Total advertising revenue slid by 3.1% to $385.8 million, as against a marginal fall of 1% in third-quarter 2010. Circulation revenue declined 3.6% to $230.7 million due to a fall in the number of copies sold.

First-Quarter 2011 Consensus

Analysts surveyed by Zacks, expect The New York Times Company to post first-quarter 2011 earnings of 3 cents a share. The current Zacks Consensus Estimate represents a year-over-year decline of 25%. The estimates in the current Zacks Consensus for the quarter range from a loss of 2 cents to an earnings of 10 cents a share.

Zacks Agreement & Magnitude

Of the 5 analysts following the stock, none of them have revised their estimates upward or downward in the last 30 or 7 days, thereby keeping the Zacks Consensus Estimate unchanged.

Mixed Earnings Surprise History

With respect to earnings surprises, The New York Times Company has met as well as topped the Zacks Consensus Estimate over the last four quarters in the range of 0.0% to 40.0%. The average remained at 34.6%. This suggests that The New York Times Company has beaten the Zacks Consensus Estimate by an average of 34.6% in the trailing four quarters.

New York Times in Neutral Lane

The ongoing slump in the advertising market continues to weigh upon The New York Times Company. The company is witnessing a fall in print advertising and circulation revenues. We observe that the company faces a significant risk of high dependence on advertising revenues, which are driven by the health of the economy. To mitigate this, The New York Times is transmuting its business model by adding diverse revenue streams, which include a pay-and-read model for NYTimes.com.

The New York Times Company on March 28, 2011 launched a pricing system similar to that of the Financial Times’ metered system, whereby after browsing a certain number of free articles, readers will be asked to subscribe to enjoy full access to its articles on phones, tablet computers and the Internet.

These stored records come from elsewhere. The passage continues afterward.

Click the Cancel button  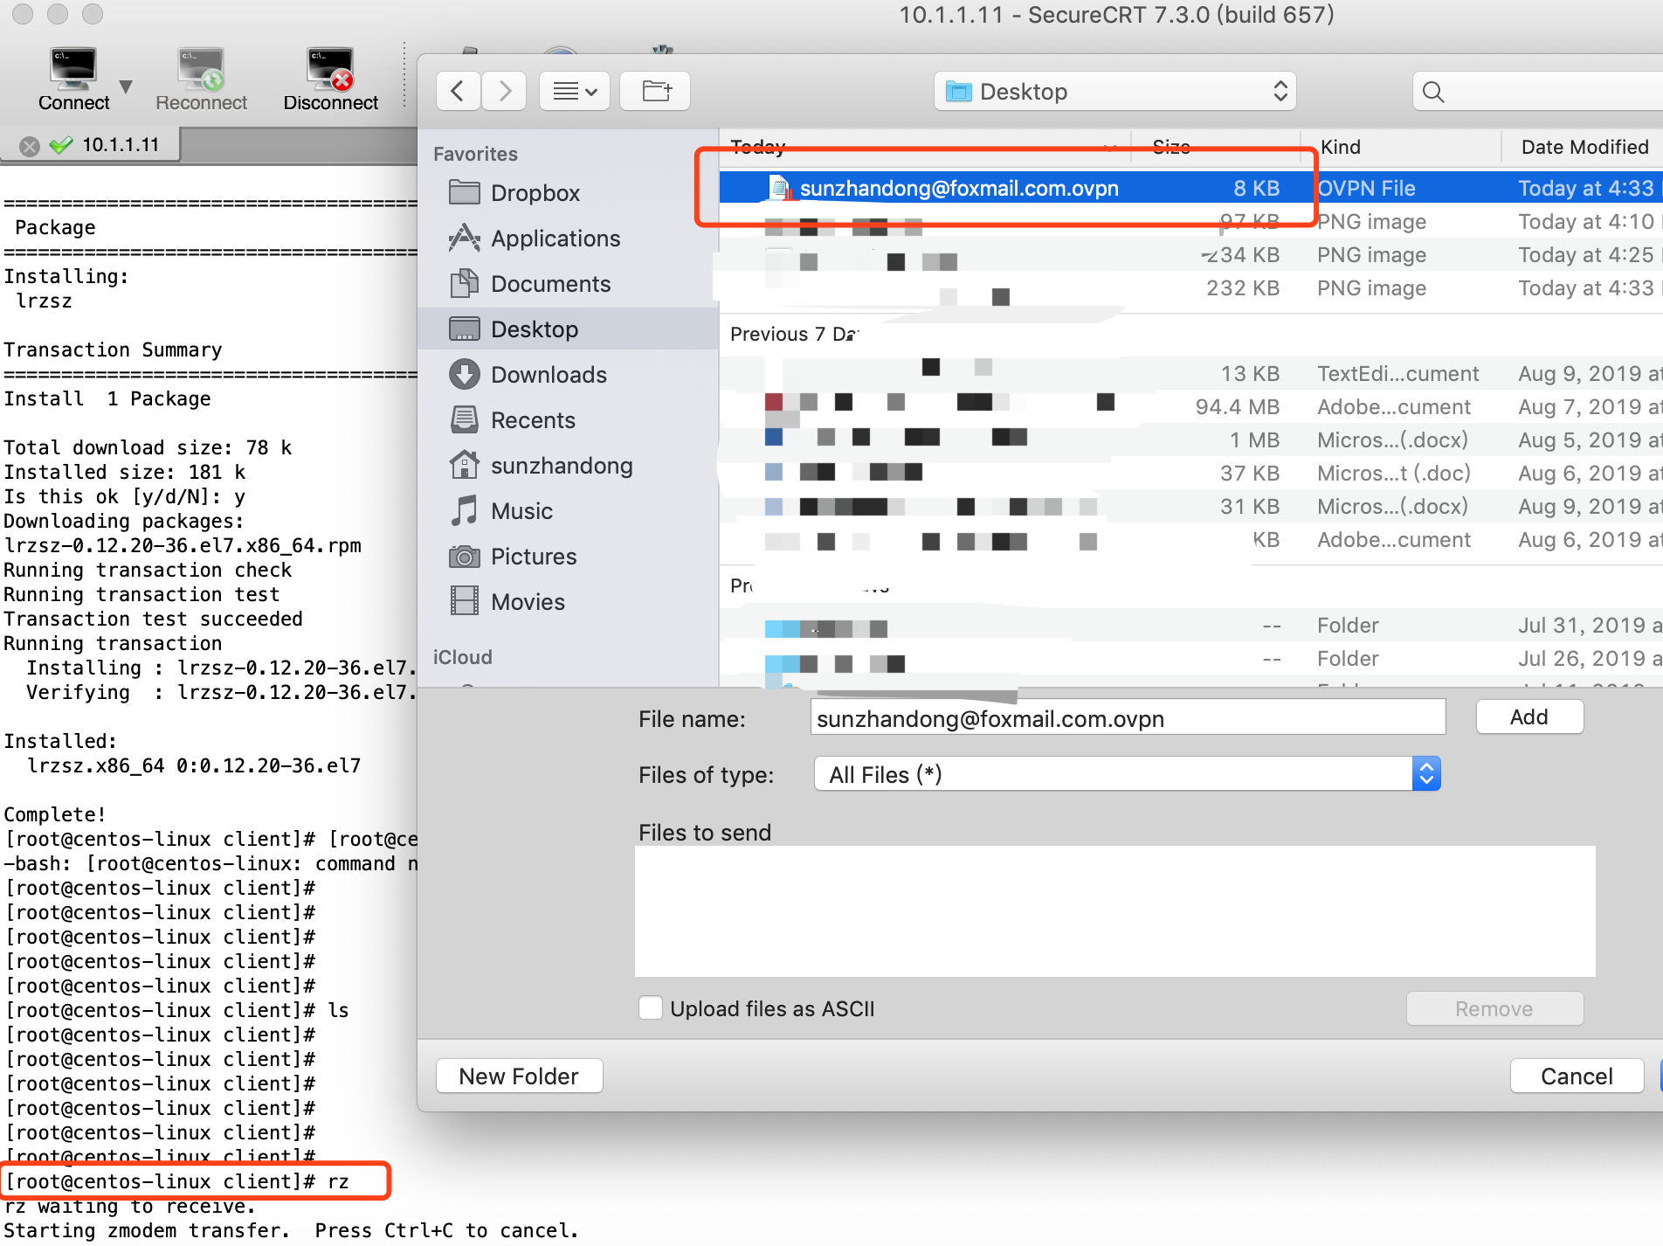(x=1576, y=1076)
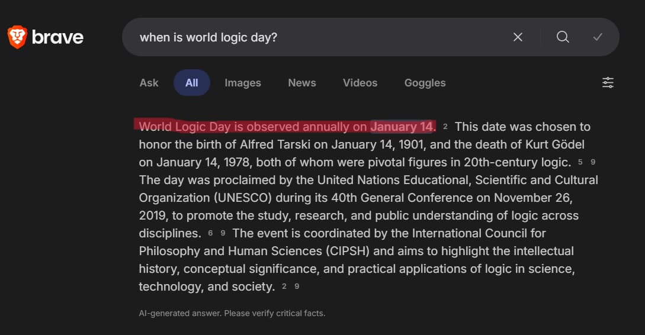Open the search filter sliders icon

click(608, 83)
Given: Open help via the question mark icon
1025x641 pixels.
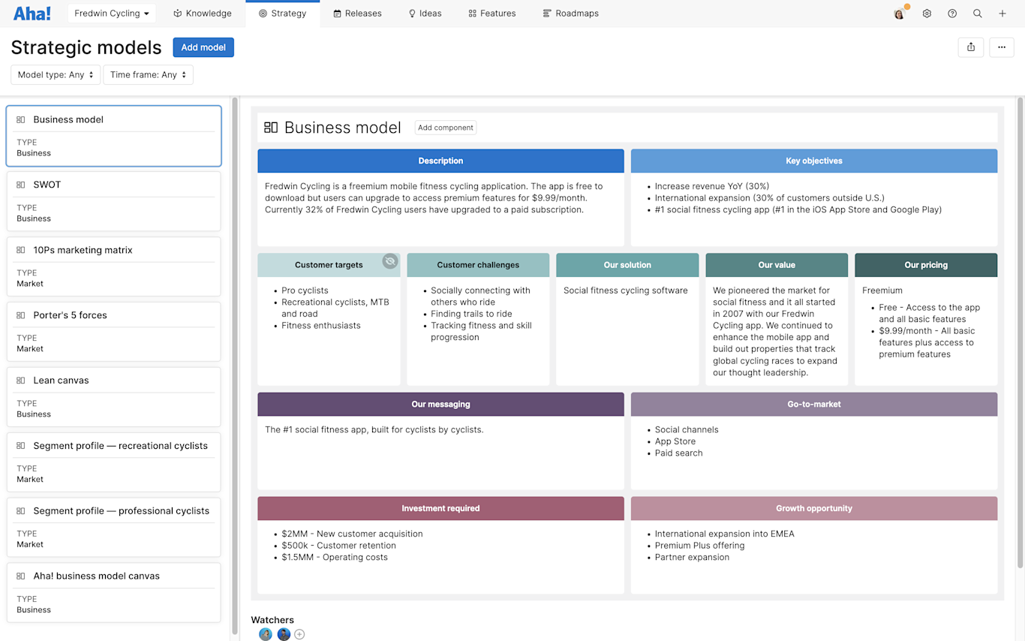Looking at the screenshot, I should (951, 13).
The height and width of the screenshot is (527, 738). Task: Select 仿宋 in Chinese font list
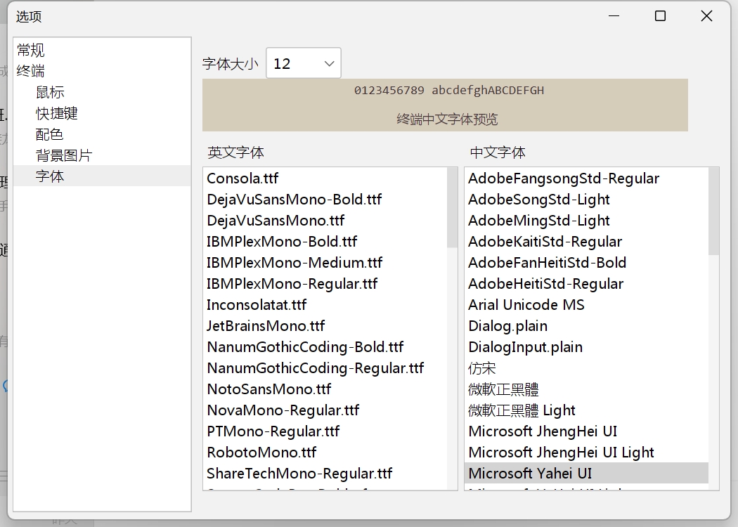click(482, 368)
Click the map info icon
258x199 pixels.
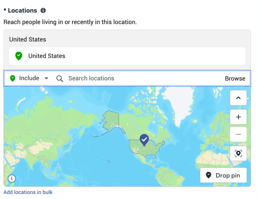tap(12, 179)
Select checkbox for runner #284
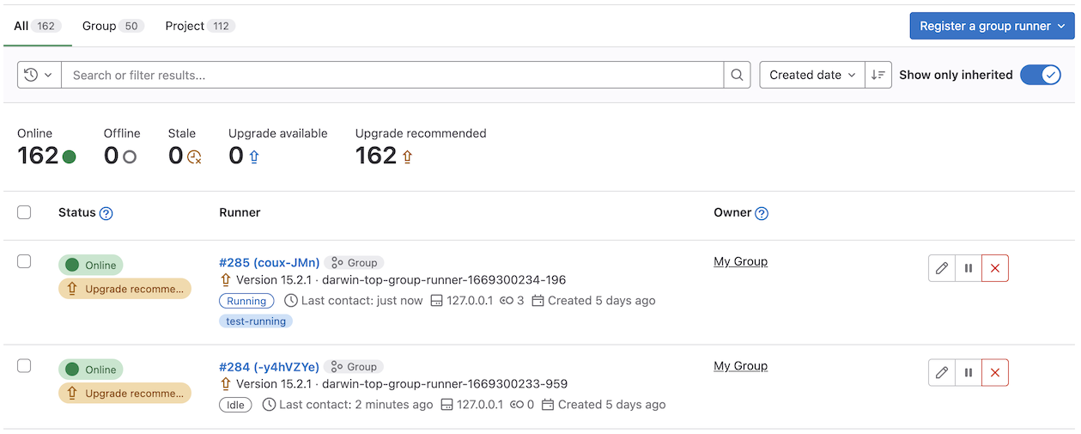Image resolution: width=1081 pixels, height=434 pixels. point(24,366)
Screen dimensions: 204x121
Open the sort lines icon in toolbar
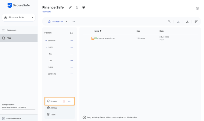[196, 22]
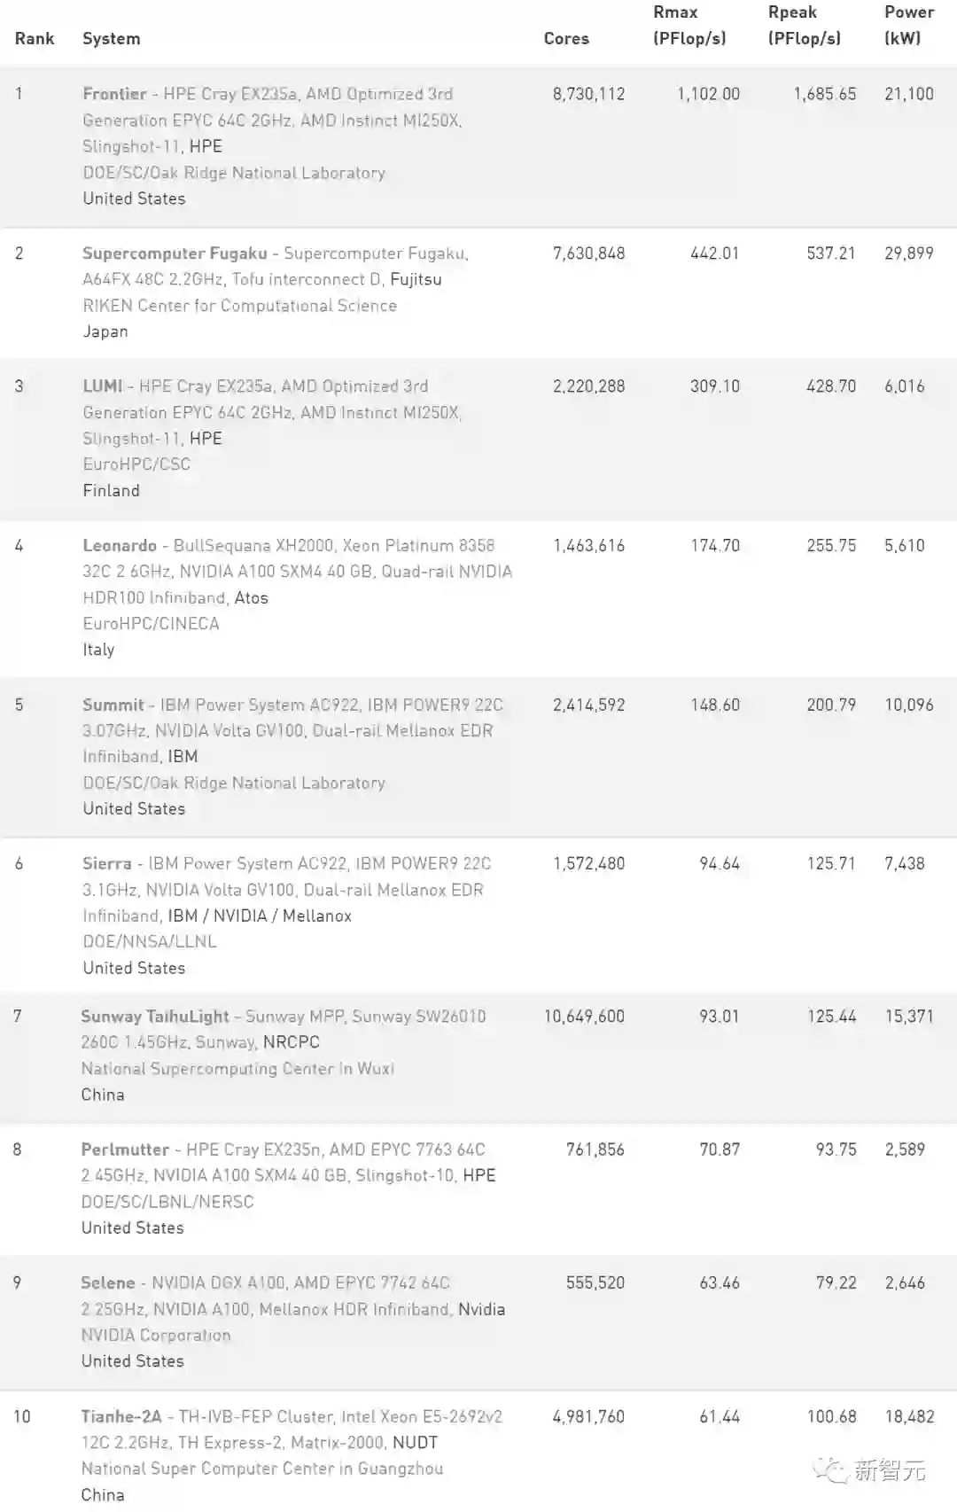Open the Frontier system link
This screenshot has width=957, height=1512.
click(x=114, y=94)
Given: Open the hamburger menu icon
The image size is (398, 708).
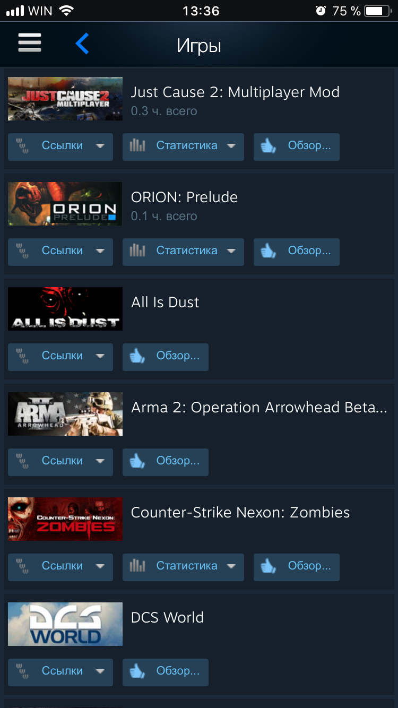Looking at the screenshot, I should pyautogui.click(x=30, y=43).
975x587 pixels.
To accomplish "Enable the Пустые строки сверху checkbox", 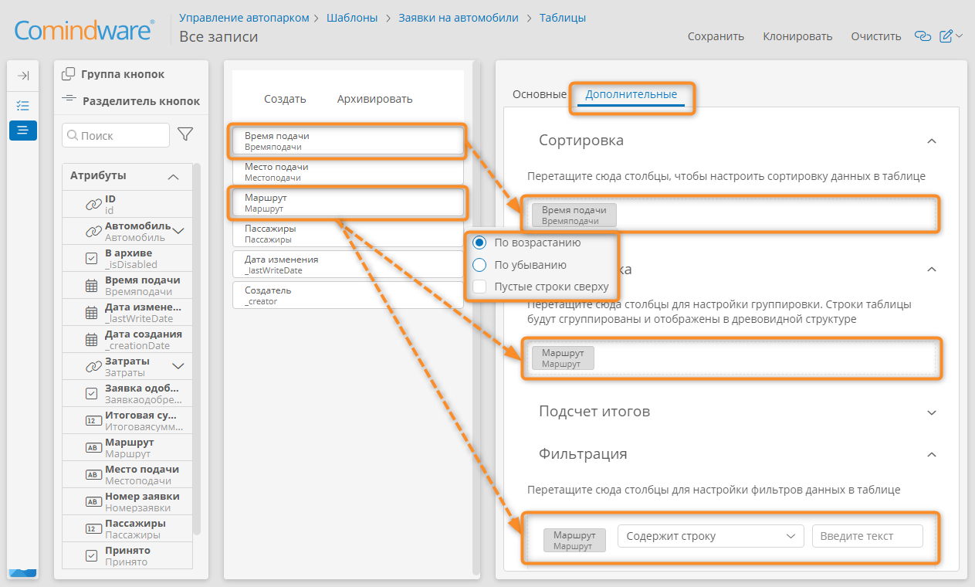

The New York Times Company has fixed monthly charges of $15 for access to more than 20 articles on its website and a smartphone application; $20 for unlimited access online and on Apple Inc.’s (AAPL) iPad tablet computer application; and $35 for online, smartphone and iPad application.

The company also indicated that the users of NYTimes.com will be able to read 20 articles per month without spending a penny. However, readers visiting The New York Times Company’s website via blog links or social-media sites such as Facebook or Twitter will be able to access unlimited number of articles. But traffic reaching the company’s website through search engines such as Google Inc. (GOOG), Microsoft Corporation’s (MSFT) Bing and Yahoo Inc. (YHOO) will be able to view five articles per day before being asked for a subscription.

We believe the success of the pay model depends on the accessibility of new articles across the Web. People will be reluctant to shell out if content is available free of cost elsewhere. The Wall Street Journal and The Financial Times were the pioneers of the subscription-based model.

Way back in 2005, The New York Times Company had attempted to charge readers for online access to its columnists on a platform known as TimesSelect but rescinded it after two years as it failed to generate enough revenue.

Currently, we have a long-term ‘Neutral’ rating on The New York Times Company. However, the company holds a Zacks #4 Rank, which translates into a short-term ‘Sell’ rating.